Layover day shouldn't effect you, ive been down at below minimum Flows And still spent the same amount of time basicly, last day is typicaly the longest river mile day for most about 15 miles And private ranchland so no more camps


----------



## kengore (May 29, 2008)

I rowed a drift boat on the Smith last year right at the end of run off. Water can drop quickly and I'm pretty sure If I had launched just a day or so later I would have had some trouble.

The biggest concern were river wide gravel bars with 6" or less water in them. The only way across is to drag the boats. Fortunately there was a lot of rain right before our launch and I was able to man handle the boat by myself. I little less water I would have had problems.

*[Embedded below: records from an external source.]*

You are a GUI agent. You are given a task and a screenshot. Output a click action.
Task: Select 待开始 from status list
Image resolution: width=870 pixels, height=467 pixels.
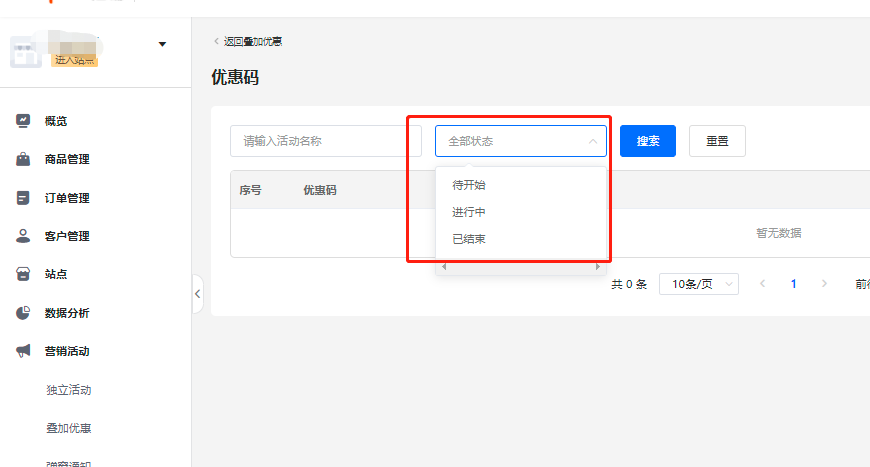(469, 185)
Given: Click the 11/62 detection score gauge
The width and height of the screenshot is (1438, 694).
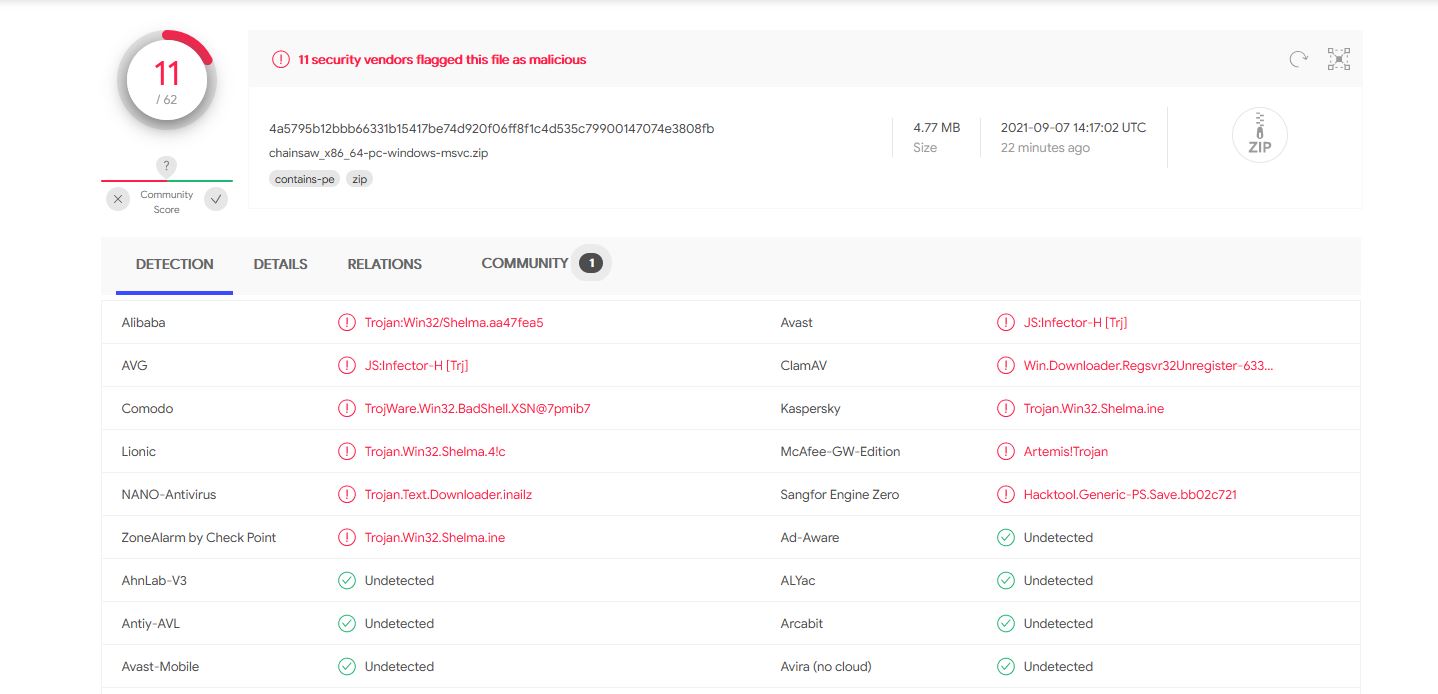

There was a group of boy scouts on the river in homemade plywood canoes. They made it look easy, when it got skinny they just hopped out and guided the boats through by hand.

The is such a great float it's worth it even at low water. This year look like a good snow pack, so you might be fine. Keep an eye on the gauges and if you run out of water you can always look into a canoe rental and pack light.


----------



## Montanaflyfish (Apr 25, 2012)

My favorite Smith camps include:

Middle or. Lower Indian Springs
Rock Garden
Rock Creek
Upper or Middle Cow Coulee
Middle or Lower Sunset Cliffs
Any of the Trout Creeks
Upper Parker Flat
Parker #1 and 2
Paradise Bend
Middle or Lower Ridgetop
Lower Givens
Upper Rattlesnake

Just got off a couple of weeks ago and going again on July 5. We did a layover at Cow Coulee and will probably do it again in July. Have a great trip!


----------



## [email protected] (Jun 1, 2010)

If you have never done the smith before when you arrive to sign up look at the camp site board and see what the groups launching a few days before you signed up for. The ones with one time sign up avoid if possible, the ones taken every day try for. Make sure you have at 2 or more choices picked out for each night unless you are the first to have signed in. I would avoid lower Scotty Allen's (lots of goose poop), Sheep wagon, Lower cow coulee, Deep creek, Black butte and Ridge top. All the rest are really nice in my opinion.
You can take just enough water for first day and fill up at Indian springs (great water).


----------



## mtriverrat (Jan 29, 2012)

My favorites are Indian Springs, Sunset Cliffs, Canyon Depth, and Rattlesnake. They are all nice and have their own character. The rangers will help you with selections based on what's available and your mileage. They did have bear problems when we went down and had quite a few closed off for that.


----------



## daledevon (Jun 10, 2013)

We just stayed at Rock Creek, long hike to the latrine, worth the hike.
Then at lower Sunset cliffs, all sunsets are good.
Upper Table Rock. Challenged kids to kayak across and climb up to table rock, 4 min 13 sec.
Lower Givens Gulch. Huge campground with spots right by the water, or up in the trees.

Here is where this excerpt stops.